I was recently listening to an interview with Ronald A. Lindsay, the president of the Center for Inquiry (CFI). He spoke at one point about his education at Georgetown, a Catholic university, where he--then an ardent Catholic--was appalled to learn that his professor in the study of the gospels, a nun, was also an atheist. He came to respect and like her, but it's nonetheless a striking combination, is it not? It's one thing to imagine a nun--especially one of a scholarly bent--ending up an atheists, but what then compels her to stay in the Church? It could, of course, be mere inertia--easier to stick with the life you already know--especially if she'd been a nun for a long time. Anyone who's ever been in a school has probably seen some teachers like this: going through the motions, any passion they may have had for teaching apparently long gone.
But I'd like to think more positively that such a person might have a real appreciation for aspects of the lifestyle--a life of contemplation, helping people, a sense of community with the cloister... plenty of positive aspects even in the absence of belief in God (at least, if the vow of chastity is no biggie for you). Whatever the reason, there it was.

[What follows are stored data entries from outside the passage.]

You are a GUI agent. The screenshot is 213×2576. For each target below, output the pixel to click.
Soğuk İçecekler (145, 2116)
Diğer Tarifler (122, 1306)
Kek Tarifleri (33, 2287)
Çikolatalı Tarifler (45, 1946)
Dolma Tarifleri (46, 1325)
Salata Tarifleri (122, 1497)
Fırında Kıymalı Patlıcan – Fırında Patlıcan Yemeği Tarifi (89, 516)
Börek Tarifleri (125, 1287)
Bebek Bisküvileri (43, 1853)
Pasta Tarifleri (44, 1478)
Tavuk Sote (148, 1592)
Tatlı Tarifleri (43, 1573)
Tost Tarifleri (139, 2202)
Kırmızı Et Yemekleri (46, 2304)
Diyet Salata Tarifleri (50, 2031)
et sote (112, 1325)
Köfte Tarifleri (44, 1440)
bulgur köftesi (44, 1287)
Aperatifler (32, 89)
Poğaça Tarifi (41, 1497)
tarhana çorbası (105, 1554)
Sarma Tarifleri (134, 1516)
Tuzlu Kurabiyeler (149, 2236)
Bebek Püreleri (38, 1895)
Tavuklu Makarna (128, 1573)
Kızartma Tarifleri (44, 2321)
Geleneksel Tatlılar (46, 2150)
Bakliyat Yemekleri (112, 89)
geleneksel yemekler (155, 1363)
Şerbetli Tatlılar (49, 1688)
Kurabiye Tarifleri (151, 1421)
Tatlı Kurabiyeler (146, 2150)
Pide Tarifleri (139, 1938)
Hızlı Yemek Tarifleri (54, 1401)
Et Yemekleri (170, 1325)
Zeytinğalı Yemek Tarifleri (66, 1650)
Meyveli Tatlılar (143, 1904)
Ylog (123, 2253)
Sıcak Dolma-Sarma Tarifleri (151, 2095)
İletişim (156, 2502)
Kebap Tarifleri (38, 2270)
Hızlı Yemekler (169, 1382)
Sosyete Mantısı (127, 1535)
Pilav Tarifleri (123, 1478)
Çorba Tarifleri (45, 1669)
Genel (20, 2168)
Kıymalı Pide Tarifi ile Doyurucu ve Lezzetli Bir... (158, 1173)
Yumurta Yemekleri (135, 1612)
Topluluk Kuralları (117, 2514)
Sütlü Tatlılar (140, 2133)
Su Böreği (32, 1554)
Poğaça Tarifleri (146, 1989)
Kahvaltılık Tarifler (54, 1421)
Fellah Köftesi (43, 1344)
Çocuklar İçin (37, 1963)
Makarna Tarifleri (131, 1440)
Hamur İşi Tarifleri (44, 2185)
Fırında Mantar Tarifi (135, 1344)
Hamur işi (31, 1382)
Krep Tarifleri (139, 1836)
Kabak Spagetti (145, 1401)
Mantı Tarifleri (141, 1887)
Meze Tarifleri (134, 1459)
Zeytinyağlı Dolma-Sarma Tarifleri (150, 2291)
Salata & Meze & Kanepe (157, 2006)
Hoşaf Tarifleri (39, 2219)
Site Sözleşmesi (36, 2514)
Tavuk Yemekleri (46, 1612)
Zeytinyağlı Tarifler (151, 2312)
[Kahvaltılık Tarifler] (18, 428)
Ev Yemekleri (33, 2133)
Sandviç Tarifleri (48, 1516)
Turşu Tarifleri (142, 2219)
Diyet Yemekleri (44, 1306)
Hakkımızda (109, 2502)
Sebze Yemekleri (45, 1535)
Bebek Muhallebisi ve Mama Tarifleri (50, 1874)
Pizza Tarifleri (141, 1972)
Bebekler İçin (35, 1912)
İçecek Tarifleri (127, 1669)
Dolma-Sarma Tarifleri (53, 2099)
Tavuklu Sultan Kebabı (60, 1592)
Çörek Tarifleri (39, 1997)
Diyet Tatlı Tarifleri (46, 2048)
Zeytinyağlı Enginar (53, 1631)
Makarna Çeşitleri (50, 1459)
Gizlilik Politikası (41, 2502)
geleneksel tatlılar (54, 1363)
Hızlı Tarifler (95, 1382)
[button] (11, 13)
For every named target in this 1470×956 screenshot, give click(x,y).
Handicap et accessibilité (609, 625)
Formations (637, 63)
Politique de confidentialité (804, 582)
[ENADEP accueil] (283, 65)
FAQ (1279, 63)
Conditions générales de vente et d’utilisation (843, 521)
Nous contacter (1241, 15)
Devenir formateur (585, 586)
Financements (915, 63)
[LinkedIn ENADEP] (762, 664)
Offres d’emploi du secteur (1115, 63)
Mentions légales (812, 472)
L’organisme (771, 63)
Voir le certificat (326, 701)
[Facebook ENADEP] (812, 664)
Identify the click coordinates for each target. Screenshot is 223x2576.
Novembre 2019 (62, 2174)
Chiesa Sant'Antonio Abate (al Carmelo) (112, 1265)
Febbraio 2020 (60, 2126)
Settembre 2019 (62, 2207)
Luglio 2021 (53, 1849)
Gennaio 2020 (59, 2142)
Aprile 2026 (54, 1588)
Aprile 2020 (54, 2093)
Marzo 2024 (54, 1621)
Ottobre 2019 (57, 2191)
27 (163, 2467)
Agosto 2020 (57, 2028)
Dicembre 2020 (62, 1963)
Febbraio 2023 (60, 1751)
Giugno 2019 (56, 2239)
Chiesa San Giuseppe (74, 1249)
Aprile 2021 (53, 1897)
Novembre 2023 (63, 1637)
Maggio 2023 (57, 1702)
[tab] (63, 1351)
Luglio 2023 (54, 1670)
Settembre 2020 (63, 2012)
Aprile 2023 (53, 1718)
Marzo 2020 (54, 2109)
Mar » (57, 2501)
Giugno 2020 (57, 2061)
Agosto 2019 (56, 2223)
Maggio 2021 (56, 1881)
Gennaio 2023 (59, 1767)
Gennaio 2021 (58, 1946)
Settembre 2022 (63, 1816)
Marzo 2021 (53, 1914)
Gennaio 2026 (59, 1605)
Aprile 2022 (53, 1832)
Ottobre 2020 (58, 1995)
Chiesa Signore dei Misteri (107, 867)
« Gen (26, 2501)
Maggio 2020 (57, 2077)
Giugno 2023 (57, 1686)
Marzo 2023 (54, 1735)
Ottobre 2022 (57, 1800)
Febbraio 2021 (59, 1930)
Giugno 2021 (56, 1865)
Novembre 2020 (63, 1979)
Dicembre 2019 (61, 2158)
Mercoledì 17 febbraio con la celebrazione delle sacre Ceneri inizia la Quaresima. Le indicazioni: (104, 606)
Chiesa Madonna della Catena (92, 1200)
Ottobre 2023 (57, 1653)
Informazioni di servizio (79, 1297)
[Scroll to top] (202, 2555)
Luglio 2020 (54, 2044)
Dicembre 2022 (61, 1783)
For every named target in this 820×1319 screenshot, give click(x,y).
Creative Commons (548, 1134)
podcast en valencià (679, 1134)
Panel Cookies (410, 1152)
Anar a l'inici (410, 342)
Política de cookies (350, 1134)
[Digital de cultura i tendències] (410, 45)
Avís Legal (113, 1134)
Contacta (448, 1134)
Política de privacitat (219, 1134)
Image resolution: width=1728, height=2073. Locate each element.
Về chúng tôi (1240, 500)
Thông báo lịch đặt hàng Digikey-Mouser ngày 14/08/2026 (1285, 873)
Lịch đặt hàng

I bring this up to juxtapose it with something that came up in a conversation with a friend. Before I wrote this entry, I touched base with a conservative-leaning friend of mine who often listens to FoxNews (it was nice, incidentally, that he basically agreed with my analysis). He made a comment (I couldn't really say whether it was serious or not) that only Christians should get Christmas off as a holiday (and everyone else is welcome to their holidays too, naturally). I said that was alright, but I was claiming status as a cultural Christian--rather like a cultural or secular Jew. I mean, I grew up going to church, I get all of Garrison Kiellor's church-related humor, and I get most Biblical references that you can throw at me.
I'll probably only claim this designation, however, if only Christians get Christmas off. But it occurred to me that this was more or less the perfect designation for this nun. She's a cultural Christian, even though she's not a believer. And that's a designation that not only make sense, but it says a lot more than merely "atheist."
At the same time, I wonder how many people who call themselves Christians are, functionally, what I'm calling cultural or secular Christians--even if they don't proclaim a lack of belief in God. Agnostics who go to church, maybe? I don't know--what do you think of the category I'm proposing? How big do you think it is?